Aussi cosmopolite que soit la ville de Shillong, ses rappeur·se·s issu·e·s de minorités et originaires d’autres provinces indiennes sont également stigmatisé·e·s et surnommé·e·s « dkhars », « étrangers » en langue khasie. Une mise à l’écart que ressent le rappeur Moksh, originaire de l’État du Bengale-Occidental : « Nous subissons le racisme. Par exemple, on n’est pas programmé à l’affiche des festivals du Meghalaya. » Pour « créer un pont entre les communautés », il a fondé « Movement of Expression » (MOX) : un collectif multiculturel qui rassemble des musicien·e·s de diverses communautés.

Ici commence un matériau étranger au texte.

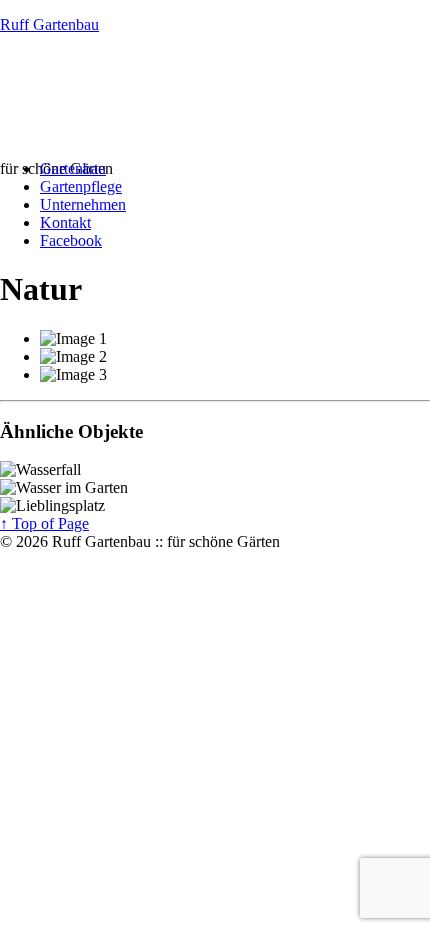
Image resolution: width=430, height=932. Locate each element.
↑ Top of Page (44, 523)
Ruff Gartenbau (49, 24)
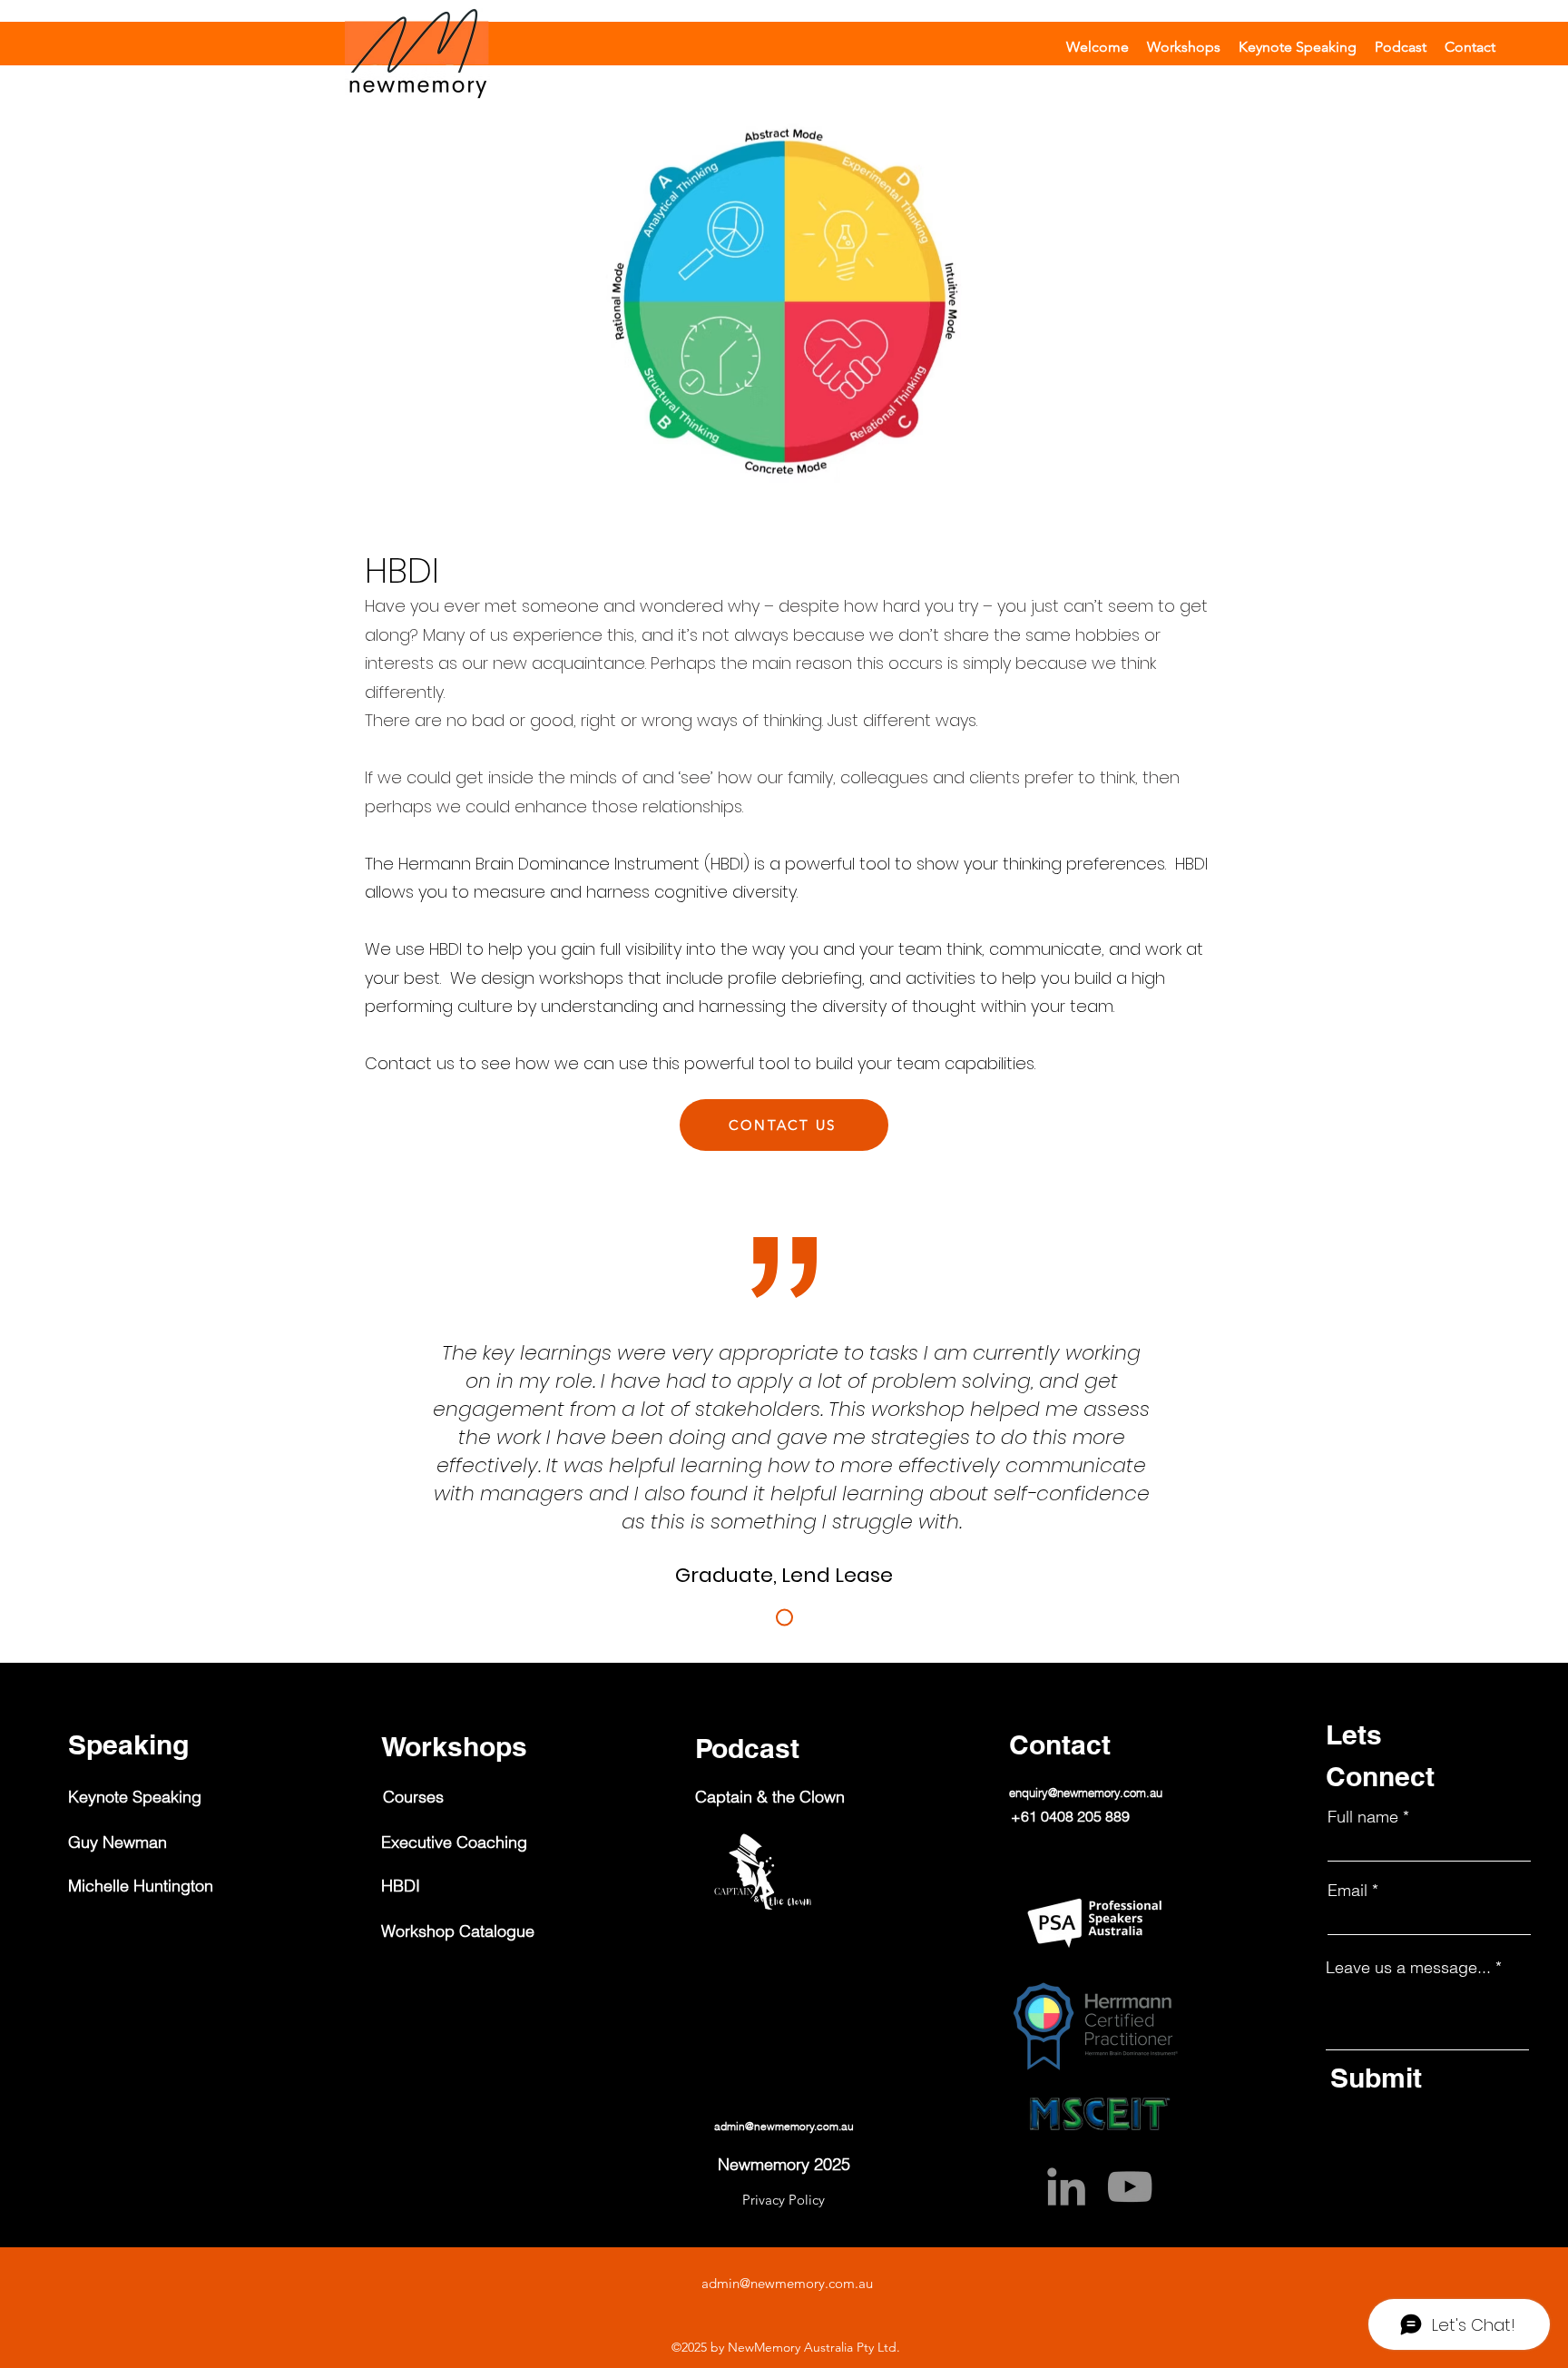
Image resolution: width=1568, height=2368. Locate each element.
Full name (1363, 1817)
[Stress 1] (784, 1617)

El Deepo et Nik du duo Leo Boys. © Bianca Montrasi / Mosaïque Magazine
Tous les rappeur·se·s de Shillong vivent difficilement de leur musique. « La journée, on travaille, et la nuit, on rappe », résume ainsi El Deepo des Leo Boys. Il gagne en partie sa vie en retranscrivant des paroles de chansons pour Spotify. D’mon, ancien rappeur du groupe Khasi Bloodz, a de son côté ouvert son studio en 2017 avec la mission « d’aider les artistes qui débutent ». « Quand on a commencé avec les Khasi Bloodz, nous étions étudiants, il était difficile de payer les sessions. Aujourd’hui, je ne veux pas que le coût du studio soit un frein pour les jeunes », insiste-t-il. Le producteur a accompagné Reble et enregistre désormais les Leo Boys. Pour les rappeuses, absentes aux exceptions près de Reble et Meba Ofilia, se faire une place est encore plus dur dans un milieu presque exclusivement masculin. « Les femmes sont là, mais elles sortent une ou deux chansons puis disparaissent. C’est parce que les opportunités sont trop rares », déplore Reble.

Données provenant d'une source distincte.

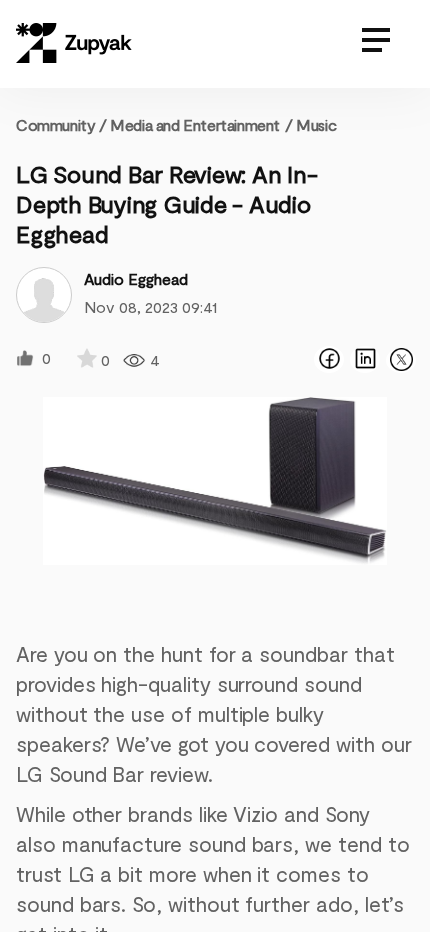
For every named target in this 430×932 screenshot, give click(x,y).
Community (61, 124)
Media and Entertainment (195, 124)
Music (316, 124)
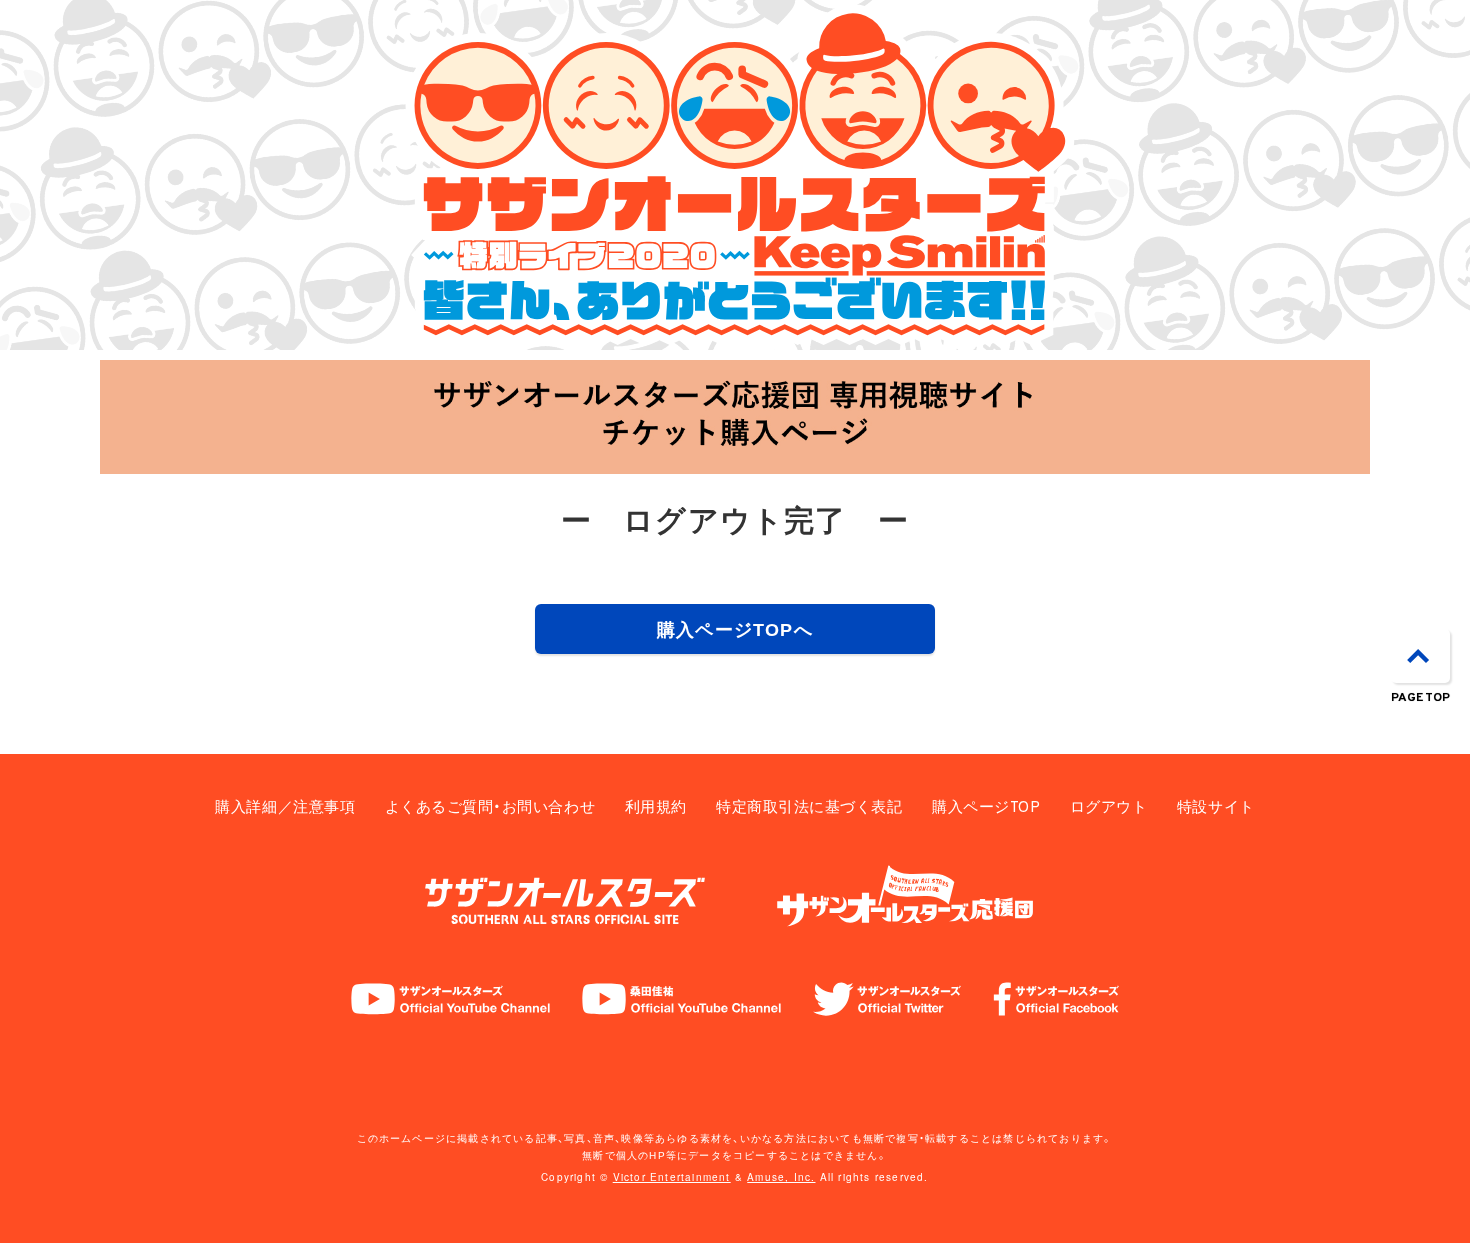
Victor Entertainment (672, 1177)
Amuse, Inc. (781, 1177)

Mais il en faudrait plus pour dissuader ces jeunes : rapper est souvent vital. « C’est mon moyen d’expression, confie Yolf, que je sois joyeux ou triste, je ressens le besoin de rapper. Ça me rend heureux. » Le rap a aussi le pouvoir « de créer des liens entre des personnes de communautés différentes », estime Moksh. « Avec ma musique, je veux réunir les gens », assure-t-il, un sourire au coin des lèvres.